Copy the lines from the one containing "Where should I" through the end of the rows, inclusive, renaming "text field" to "input box" and leaving everything else unchanged. Leave the pictures out of your answer.

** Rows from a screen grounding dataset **
┌────────
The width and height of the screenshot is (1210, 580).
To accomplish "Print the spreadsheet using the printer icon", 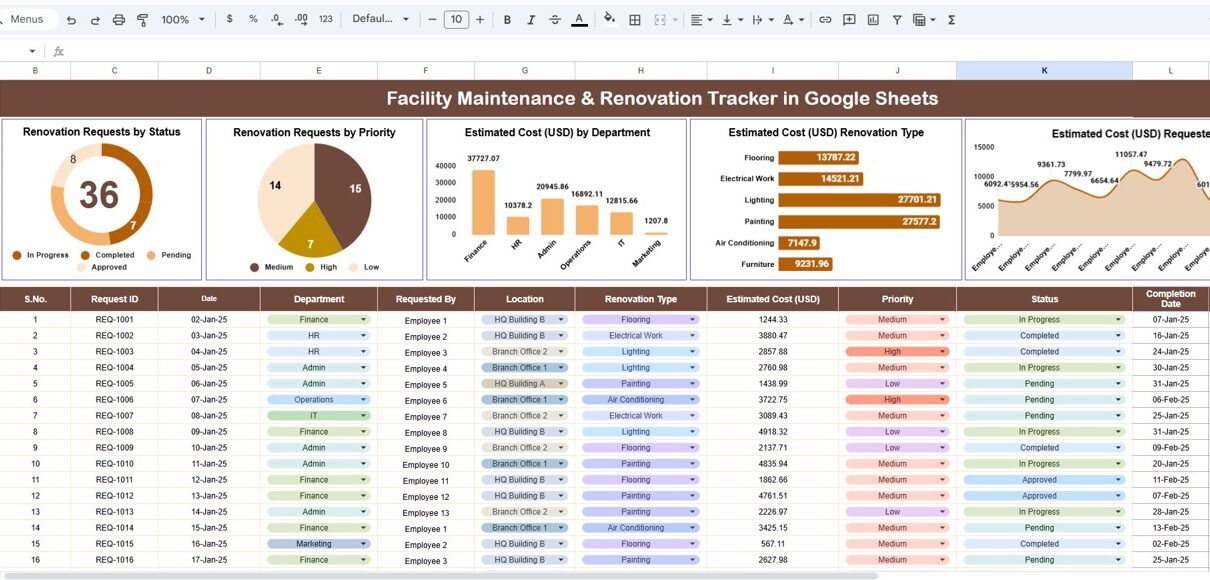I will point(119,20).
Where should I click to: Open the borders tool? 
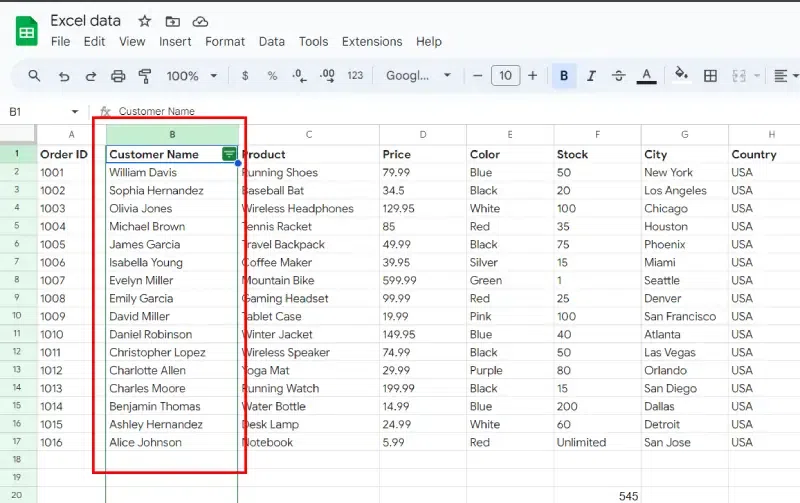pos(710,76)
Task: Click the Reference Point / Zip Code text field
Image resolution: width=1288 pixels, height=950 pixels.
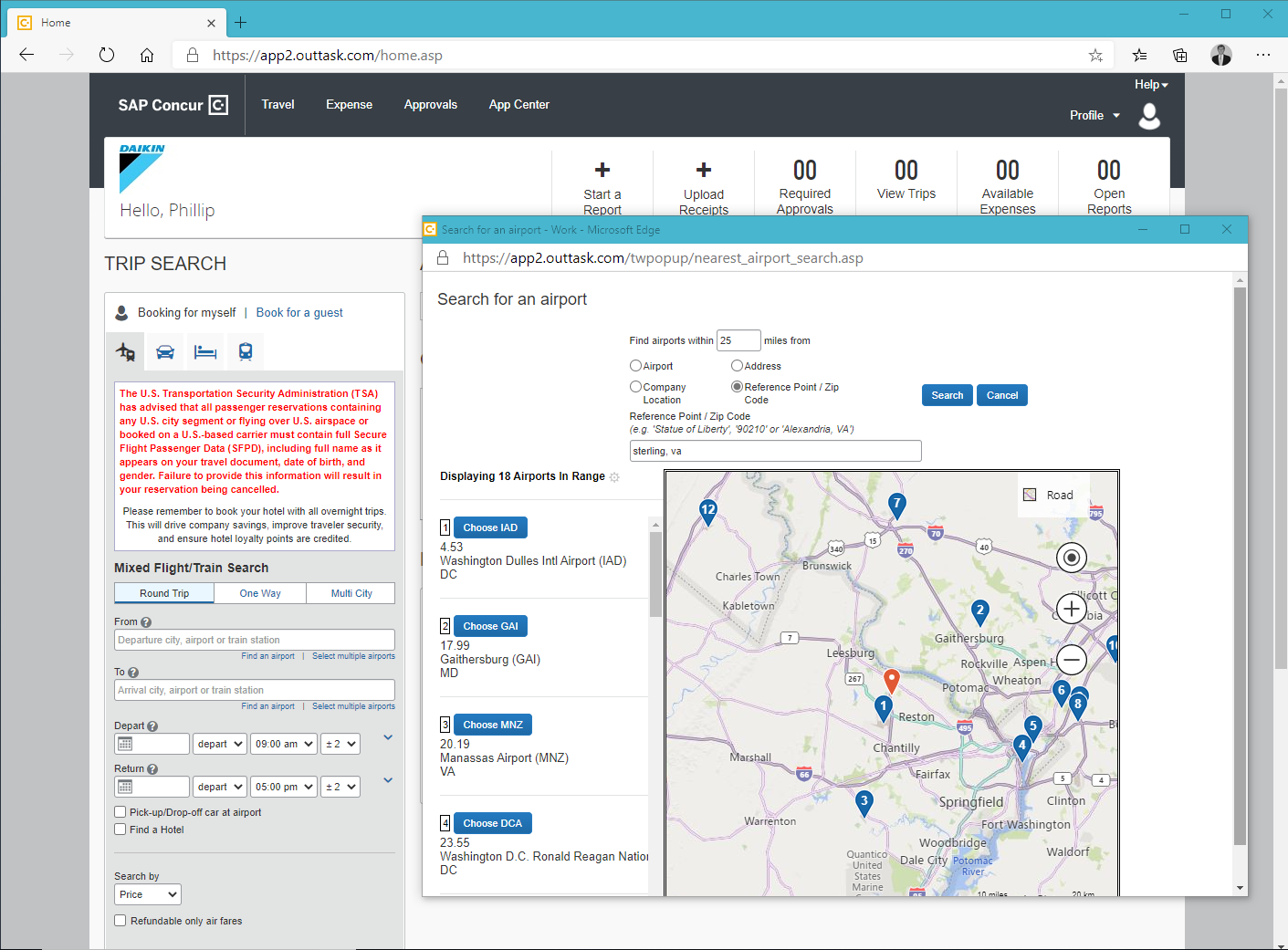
└────────
** Response to this exercise **
Where should I click to: Open the borders tool? 
pos(710,76)
Task: Click the Reference Point / Zip Code input box
Image resolution: width=1288 pixels, height=950 pixels.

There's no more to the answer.